Benedikt XVI. lehrte: „Im Stall zu Bethlehem berühren sich Himmel und Erde. Der Himmel gehört nicht der Geographie des Raumes an, sondern der des Herzens. Und das Herz Gottes hat sich in der Heiligen Nacht in den Stall hinabgebeugt: Die Demut Gottes ist der Himmel. Und wenn wir auf diese Demut zugehen, dann berühren wir den Himmel. Dann wird auch die Erde neu.“3 Oft meinen wir, Gott könne nicht dort sein, wo Schwäche, Gebrechlichkeit oder Mittelmäßigkeit vorherrschen. Doch wenn wir die wahren Güter des Lebens erlangen und uns nicht mit der Sünde abfinden wollen, wird Gott in seiner Demut den Stall unseres Herzens nicht zurückweisen. Er bringt den Himmel in unseren Alltag, in unser Zuhause, in jeden Augenblick unseres Lebens.
Diese vielen Glieder der Kette haben über Jahrhunderte hinweg eine Sehnsucht wachgehalten, die nur das neugeborene Kind von Bethlehem erfüllen kann. Manche haben vielleicht nur undeutlich geahnt, worauf sie hofften; andere suchten Zuflucht bei Götzen, die greifbarer erschienen. Die Sehnsucht nach Erlösung lebt bis heute in allen Menschen fort – oft unausgesprochen, manchmal kaum bewusst. Wir dürfen uns glücklich schätzen, die frohe Botschaft von Weihnachten zu kennen.

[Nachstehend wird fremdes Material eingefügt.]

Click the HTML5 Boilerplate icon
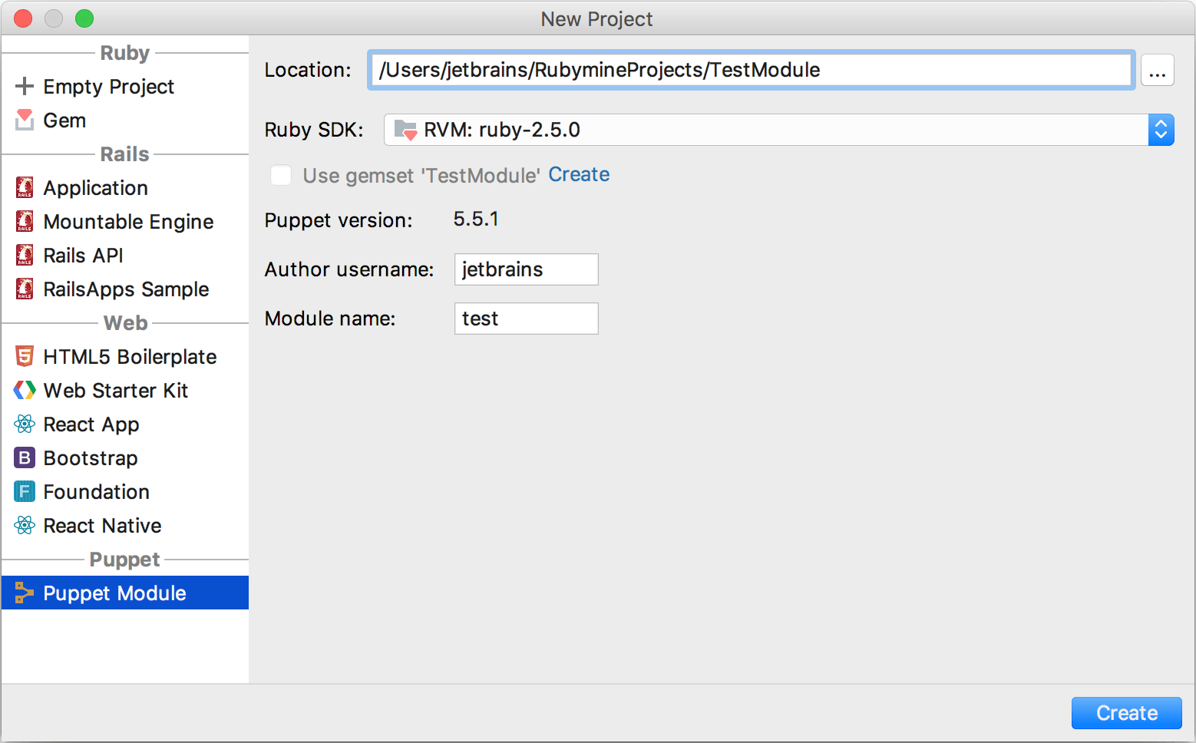Screen dimensions: 1196x743 tap(23, 356)
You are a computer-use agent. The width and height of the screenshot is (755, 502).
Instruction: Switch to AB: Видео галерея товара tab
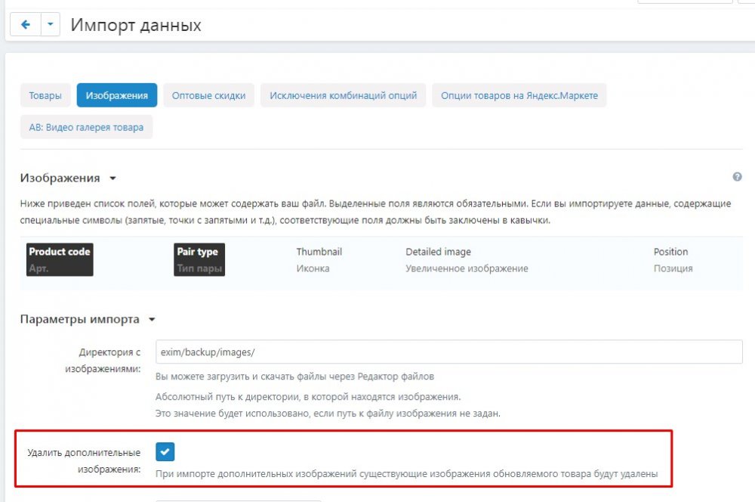point(86,128)
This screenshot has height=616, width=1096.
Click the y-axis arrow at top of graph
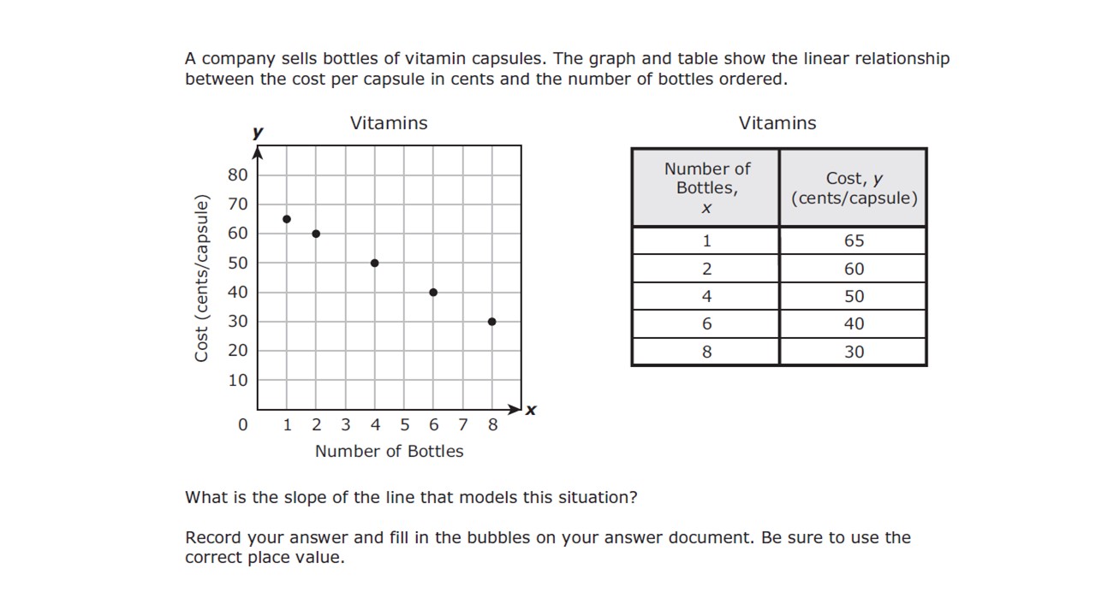pyautogui.click(x=258, y=152)
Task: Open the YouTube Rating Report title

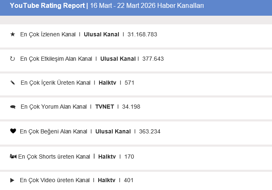Action: (x=47, y=6)
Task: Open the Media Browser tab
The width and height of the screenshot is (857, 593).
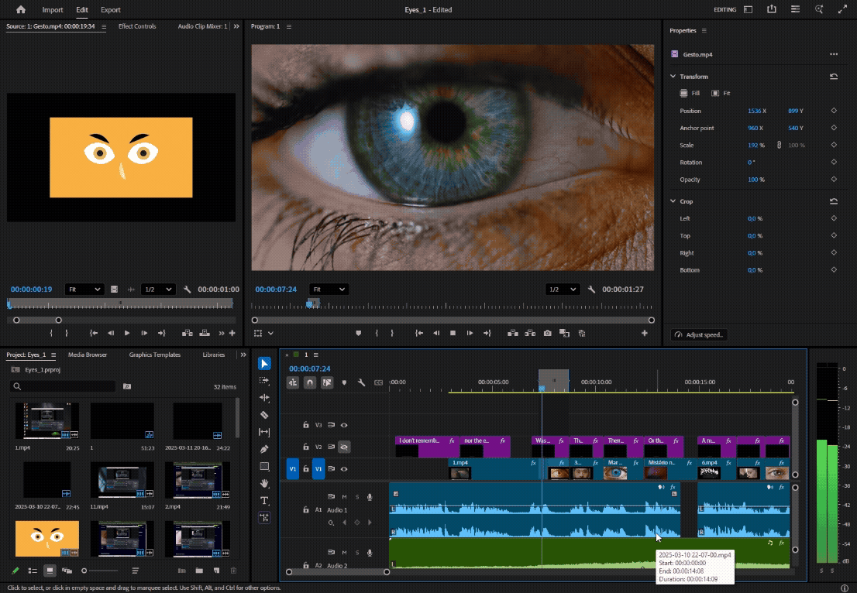Action: point(88,355)
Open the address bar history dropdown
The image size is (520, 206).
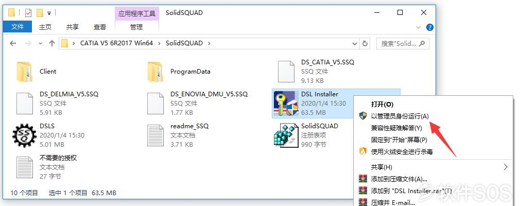(355, 43)
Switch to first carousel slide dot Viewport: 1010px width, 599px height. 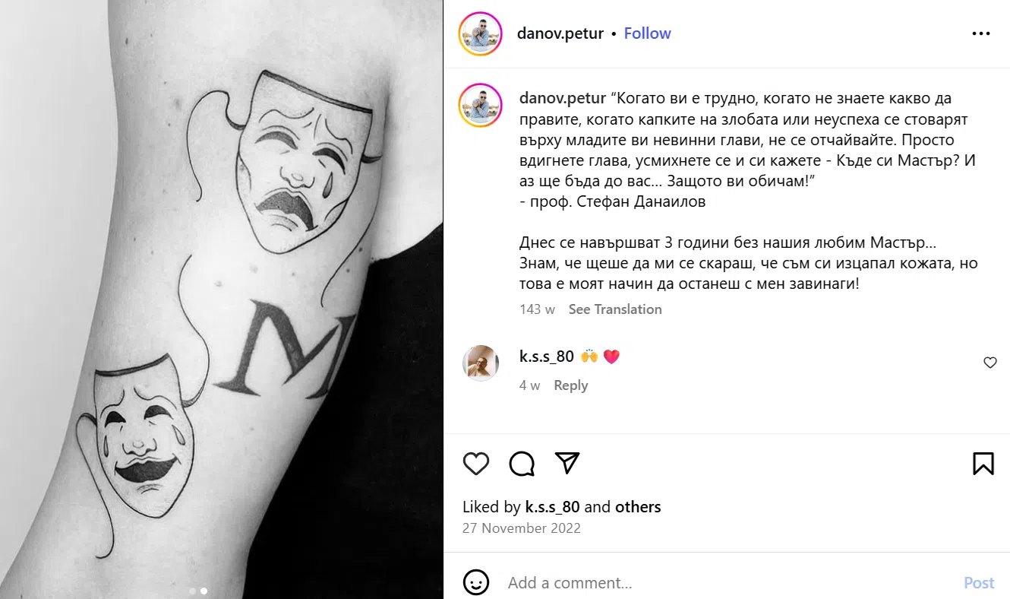point(192,591)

Wir erwarten Jesus – und wünschen uns, dass diese Hoffnung auch noch das ärmste Herz im entlegensten Winkel der Erde erreicht.
„WIR PREISEN DICH, Herr, Herr, höchster Gott, der du dich um unseretwillen deiner Herrlichkeit entäußert hast“4, so betete Papst Franziskus – und wir denken oft das Gegenteil: Wir halten uns für groß und mächtig. Der heilige Augustinus kannte diese Versuchung: „Du, o Mensch, wolltest Gott sein und starbst. Er, Gott, wollte Mensch werden und rettete dich. So weit reichte der menschliche Stolz, dass es der göttlichen Demut bedurfte, um ihn zu heilen!“5
Der Stolz schenkt nur flüchtige Befriedigung – sie währt nur kurz und fordert rasch ihren Preis. Unruhe folgt auf ihr auf den Fuß, denn der Hochmut verlangt stets neue Vergleiche und Selbstbestätigungen. Er bringt weder Frieden noch Erfüllung. Der heilige Josefmaria sprach mit feinem Humor von dieser menschlichen Schwäche: „Ich kenne einen so armseligen kleinen Esel, der, wenn er in Betlehem neben dem Ochsen gestanden wäre, statt den Schöpfer ehrfurchtsvoll anzubeten, das Stroh der Krippe gefressen hätte …“6
Allein die Liebe Gottes vermag unser Herz zu erfüllen. Sie ist größer als was wir begreifen können. In der heutigen Präfation heißt es: „Die jungfräuliche Mutter trug ihn voll Liebe in ihrem Schoß.“ In der Vertrautheit des Gebets wird die heilige Maria uns in dieses Geheimnis einführen, das sie aus erster Hand kennt. Und als Mutter vermag sie immer – mit einer Geste, einer Liebkosung – zu zeigen, was Worte nicht ausdrücken können.
1 Stundengebet, Antiphon zum Invitatorium, 17. Dezember.
2 Präfation vom Advent II.
3 Benedikt XVI., Predigt, 24.12.2007.
4 Franziskus, Predigt, 24.12.2014.
5 Hl. Augustinus, Sermo 183.
6 Hl. Josefmaria, Persönliche Aufzeichnungen, Nr. 181 (25.3.1931).